● **THE TASK**: Look through the data below and show every line that includes "agent".

Entries taken from a collection
= Beginning of Section =

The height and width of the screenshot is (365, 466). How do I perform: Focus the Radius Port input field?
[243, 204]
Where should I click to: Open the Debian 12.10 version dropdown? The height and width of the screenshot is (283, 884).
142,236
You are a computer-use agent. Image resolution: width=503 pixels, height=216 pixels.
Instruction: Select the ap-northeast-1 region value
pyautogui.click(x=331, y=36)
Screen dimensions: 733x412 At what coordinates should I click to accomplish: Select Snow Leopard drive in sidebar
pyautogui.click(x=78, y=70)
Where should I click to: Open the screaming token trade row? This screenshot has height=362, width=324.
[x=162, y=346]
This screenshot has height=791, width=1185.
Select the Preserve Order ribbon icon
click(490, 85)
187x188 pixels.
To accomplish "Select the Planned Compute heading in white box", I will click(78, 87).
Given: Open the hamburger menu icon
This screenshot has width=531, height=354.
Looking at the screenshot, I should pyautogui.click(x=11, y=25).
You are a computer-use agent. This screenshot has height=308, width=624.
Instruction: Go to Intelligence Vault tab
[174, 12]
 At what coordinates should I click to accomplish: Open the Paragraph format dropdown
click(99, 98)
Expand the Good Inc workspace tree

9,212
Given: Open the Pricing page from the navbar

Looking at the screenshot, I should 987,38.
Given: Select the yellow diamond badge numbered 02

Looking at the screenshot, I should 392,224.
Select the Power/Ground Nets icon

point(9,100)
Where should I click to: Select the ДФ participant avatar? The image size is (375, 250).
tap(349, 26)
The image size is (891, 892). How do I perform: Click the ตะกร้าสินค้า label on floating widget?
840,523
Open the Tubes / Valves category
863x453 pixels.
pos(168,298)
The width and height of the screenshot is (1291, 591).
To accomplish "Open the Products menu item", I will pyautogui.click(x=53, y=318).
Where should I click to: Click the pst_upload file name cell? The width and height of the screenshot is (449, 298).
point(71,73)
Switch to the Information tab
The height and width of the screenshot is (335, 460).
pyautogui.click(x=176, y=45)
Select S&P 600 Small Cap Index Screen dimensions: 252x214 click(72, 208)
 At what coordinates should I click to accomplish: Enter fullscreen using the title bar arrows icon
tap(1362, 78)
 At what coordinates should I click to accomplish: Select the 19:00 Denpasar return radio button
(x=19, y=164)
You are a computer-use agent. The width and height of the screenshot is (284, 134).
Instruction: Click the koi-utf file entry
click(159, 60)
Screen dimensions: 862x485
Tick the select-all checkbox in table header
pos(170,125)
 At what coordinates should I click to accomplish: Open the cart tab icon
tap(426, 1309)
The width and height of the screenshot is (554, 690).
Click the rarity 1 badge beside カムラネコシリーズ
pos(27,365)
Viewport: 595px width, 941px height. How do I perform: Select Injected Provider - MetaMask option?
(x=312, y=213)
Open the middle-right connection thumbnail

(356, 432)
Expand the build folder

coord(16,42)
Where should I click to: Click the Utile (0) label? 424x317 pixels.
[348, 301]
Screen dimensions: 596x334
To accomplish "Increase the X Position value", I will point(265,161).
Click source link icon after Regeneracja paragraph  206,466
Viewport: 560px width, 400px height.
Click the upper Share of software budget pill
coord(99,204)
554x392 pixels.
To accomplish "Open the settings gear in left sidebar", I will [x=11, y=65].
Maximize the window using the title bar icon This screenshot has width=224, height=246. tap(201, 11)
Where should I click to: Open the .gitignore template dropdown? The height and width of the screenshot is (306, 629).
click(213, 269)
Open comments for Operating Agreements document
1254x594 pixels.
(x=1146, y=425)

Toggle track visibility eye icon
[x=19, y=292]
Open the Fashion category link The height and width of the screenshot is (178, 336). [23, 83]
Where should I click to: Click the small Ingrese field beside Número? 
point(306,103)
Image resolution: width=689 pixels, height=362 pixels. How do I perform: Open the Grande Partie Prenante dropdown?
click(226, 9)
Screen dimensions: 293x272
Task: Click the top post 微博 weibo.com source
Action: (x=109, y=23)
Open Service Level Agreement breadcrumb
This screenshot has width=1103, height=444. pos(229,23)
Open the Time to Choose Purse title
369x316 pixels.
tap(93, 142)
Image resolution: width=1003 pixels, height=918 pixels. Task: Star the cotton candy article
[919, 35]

= End of Section =

● **EXPECTED ANSWER**:
You are a computer-use agent. Image resolution: width=503 pixels, height=216 pixels.
You are a computer-use agent. This screenshot has height=308, width=624.
You are a computer-use agent. The width and height of the screenshot is (284, 134).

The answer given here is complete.